'Net soelank jy my verstaan'

EEN VAN de aardigste bijwerkingen die lezing van Gerrit Komrij's bloemlezing uit de Afrikaanse poëzie heeft, is dat je er weer beter poëzie door gaat lezen....

Michaël Zeeman

Anders dan Robert Dorsman en Adriaan van Dis in hun eind verleden jaar verschenen, veel beperktere bloemlezing uit de Afrikaanse poëzie, O wije en droewe land, heeft Komrij geen vertalingen opgenomen van de Afrikaanse gedichten. Hij is van mening dat wij Nederlanders die met een beetje extra inspanning nog heel wel kunnen begrijpen - en als dat niet zo is, geen nood, want, zo zei hij in een discussie over dit onderwerp een halfjaar geleden: 'Van een gedicht van Lucebert begrijp je immers ook 80 procent niet.'

En dus sla je je er puzzelend en prevelend doorheen, herken je soms meteen wat er staat, en kijk je soms pas na herhaalde pogingen verrast op: o, staat dat er. Poëzie lezen dwingt altijd een andere houding en een ander tempo af dan proza lezen, Afrikaanse poëzie lezen intensiveert en vertraagt die ook nog eens. Het geleidelijke lezen wordt schoksgewijs lezen: de Afrikaanse verzen delen lichte, vreugdevol stemmende tikjes uit, tintelende prikkelingen.

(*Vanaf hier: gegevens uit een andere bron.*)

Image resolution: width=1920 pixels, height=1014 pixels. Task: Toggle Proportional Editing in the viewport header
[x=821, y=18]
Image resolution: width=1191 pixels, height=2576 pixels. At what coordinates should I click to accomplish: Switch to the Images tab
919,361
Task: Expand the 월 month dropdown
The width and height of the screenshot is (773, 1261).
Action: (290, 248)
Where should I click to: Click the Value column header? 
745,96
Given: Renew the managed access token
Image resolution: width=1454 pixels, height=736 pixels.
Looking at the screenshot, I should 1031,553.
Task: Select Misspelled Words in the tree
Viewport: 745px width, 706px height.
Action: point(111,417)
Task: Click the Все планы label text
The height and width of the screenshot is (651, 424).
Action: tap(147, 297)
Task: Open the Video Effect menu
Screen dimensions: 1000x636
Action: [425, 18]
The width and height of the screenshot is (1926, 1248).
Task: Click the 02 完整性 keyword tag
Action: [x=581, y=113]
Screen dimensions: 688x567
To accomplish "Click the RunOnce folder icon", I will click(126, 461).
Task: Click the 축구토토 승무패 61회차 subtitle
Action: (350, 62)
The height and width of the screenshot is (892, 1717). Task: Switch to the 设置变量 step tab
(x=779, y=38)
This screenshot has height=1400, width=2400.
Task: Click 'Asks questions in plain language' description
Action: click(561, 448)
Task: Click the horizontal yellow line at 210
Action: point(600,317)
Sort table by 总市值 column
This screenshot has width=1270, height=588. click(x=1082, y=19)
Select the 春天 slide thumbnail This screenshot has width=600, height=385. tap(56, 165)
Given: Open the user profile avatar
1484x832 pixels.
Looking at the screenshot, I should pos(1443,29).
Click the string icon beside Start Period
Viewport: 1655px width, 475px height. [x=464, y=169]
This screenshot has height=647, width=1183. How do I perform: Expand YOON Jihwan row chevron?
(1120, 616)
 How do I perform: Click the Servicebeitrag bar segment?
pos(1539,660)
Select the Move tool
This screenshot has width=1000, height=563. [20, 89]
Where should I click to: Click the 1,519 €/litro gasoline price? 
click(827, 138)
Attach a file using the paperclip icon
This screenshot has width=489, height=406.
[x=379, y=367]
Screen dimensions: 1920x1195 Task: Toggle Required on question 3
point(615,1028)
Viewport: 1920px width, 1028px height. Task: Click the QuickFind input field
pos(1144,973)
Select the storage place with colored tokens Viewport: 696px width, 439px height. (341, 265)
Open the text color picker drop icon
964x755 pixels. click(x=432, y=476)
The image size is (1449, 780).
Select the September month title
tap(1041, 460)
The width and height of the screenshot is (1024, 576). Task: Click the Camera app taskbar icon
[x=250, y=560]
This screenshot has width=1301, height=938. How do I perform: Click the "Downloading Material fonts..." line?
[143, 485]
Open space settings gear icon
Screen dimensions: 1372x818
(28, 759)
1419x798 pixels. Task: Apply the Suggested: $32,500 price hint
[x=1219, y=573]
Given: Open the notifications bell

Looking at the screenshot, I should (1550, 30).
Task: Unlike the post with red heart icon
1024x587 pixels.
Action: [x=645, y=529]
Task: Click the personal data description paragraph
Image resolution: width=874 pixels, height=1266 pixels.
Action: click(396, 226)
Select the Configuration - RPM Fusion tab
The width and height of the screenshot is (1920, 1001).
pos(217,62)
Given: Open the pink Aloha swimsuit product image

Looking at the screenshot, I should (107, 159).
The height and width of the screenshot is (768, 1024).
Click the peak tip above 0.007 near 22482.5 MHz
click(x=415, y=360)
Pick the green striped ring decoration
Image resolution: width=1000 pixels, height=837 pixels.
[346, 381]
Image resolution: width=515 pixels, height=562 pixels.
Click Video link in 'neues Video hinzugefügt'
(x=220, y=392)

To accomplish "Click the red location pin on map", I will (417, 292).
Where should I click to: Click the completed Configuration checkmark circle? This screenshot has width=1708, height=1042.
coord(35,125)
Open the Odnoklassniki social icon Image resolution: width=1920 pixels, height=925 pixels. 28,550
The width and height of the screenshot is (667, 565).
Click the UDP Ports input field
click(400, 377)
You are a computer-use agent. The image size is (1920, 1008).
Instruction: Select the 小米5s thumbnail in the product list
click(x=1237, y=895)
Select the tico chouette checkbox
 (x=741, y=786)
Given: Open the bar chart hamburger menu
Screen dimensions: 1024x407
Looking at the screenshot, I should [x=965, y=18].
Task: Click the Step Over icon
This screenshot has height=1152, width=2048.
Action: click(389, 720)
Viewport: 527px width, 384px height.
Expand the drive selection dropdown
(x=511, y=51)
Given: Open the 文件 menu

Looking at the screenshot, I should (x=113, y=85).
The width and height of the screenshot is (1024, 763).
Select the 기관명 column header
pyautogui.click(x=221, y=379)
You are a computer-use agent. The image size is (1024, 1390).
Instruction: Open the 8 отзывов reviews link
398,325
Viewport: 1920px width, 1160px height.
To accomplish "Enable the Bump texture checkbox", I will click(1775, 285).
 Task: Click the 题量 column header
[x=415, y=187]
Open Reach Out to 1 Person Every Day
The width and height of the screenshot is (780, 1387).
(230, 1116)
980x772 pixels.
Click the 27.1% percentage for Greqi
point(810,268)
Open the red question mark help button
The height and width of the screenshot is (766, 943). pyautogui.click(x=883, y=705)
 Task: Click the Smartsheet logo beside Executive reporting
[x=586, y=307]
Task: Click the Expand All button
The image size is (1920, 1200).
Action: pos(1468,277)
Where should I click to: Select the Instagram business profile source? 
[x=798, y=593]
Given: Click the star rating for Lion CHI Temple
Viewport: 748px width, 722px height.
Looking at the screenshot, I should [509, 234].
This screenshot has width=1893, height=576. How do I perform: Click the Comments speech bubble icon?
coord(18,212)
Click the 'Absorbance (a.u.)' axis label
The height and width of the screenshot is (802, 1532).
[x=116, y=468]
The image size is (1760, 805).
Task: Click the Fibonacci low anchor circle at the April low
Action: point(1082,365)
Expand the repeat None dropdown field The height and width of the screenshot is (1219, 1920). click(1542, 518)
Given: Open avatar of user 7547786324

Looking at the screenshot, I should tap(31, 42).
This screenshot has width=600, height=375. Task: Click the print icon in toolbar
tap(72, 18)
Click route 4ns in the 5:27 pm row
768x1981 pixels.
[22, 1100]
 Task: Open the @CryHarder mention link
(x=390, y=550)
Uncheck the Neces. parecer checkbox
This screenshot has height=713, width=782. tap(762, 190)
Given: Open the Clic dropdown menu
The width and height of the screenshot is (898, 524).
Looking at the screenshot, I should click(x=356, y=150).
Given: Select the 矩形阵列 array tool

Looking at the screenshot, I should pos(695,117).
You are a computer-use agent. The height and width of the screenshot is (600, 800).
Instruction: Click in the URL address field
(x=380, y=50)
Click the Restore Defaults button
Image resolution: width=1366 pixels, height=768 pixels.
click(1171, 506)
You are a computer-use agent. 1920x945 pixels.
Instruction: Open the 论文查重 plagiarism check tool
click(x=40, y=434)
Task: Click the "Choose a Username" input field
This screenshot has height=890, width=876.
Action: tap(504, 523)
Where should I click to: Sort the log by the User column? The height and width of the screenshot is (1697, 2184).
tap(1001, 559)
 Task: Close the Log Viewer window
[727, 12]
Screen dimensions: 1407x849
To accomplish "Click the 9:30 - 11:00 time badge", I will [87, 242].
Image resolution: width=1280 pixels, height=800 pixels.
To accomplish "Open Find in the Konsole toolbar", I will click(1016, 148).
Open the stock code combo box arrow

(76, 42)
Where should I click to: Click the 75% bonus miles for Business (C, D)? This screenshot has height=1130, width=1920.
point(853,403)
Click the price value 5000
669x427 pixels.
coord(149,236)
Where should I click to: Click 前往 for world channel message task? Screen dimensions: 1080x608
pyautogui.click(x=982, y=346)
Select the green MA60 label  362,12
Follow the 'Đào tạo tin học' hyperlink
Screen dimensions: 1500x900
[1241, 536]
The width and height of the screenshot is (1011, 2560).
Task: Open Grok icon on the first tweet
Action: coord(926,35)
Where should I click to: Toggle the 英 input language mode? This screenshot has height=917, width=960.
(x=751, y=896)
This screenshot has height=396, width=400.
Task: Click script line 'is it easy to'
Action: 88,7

Dat komt vanzelfsprekend door die merkwaardige taal, die tegelijkertijd herkenbaar en vertrouwd is en eigenaardig. Nederlands, maar dan een kwartslag gedraaid en soms nog heel wat meer dan een kwartslag. Om het te kunnen snappen, moet je het niet zozeer vertalen als wel terugdraaien: welk woord staat daar eigenlijk, als het om verbasteringen gaat, om woorden waaruit letters, vooral medeklinkers, verdwenen zijn en waar nieuwe klanken hun intrede in hebben gedaan, vooral tweeklanken. 'Maar op die hoë water/ Begin die skip te sink' of 'drie donkerblou/ pronkpouvere', je komt er wel uit, als je maar op je Hollandse uitspraak vertrouwt.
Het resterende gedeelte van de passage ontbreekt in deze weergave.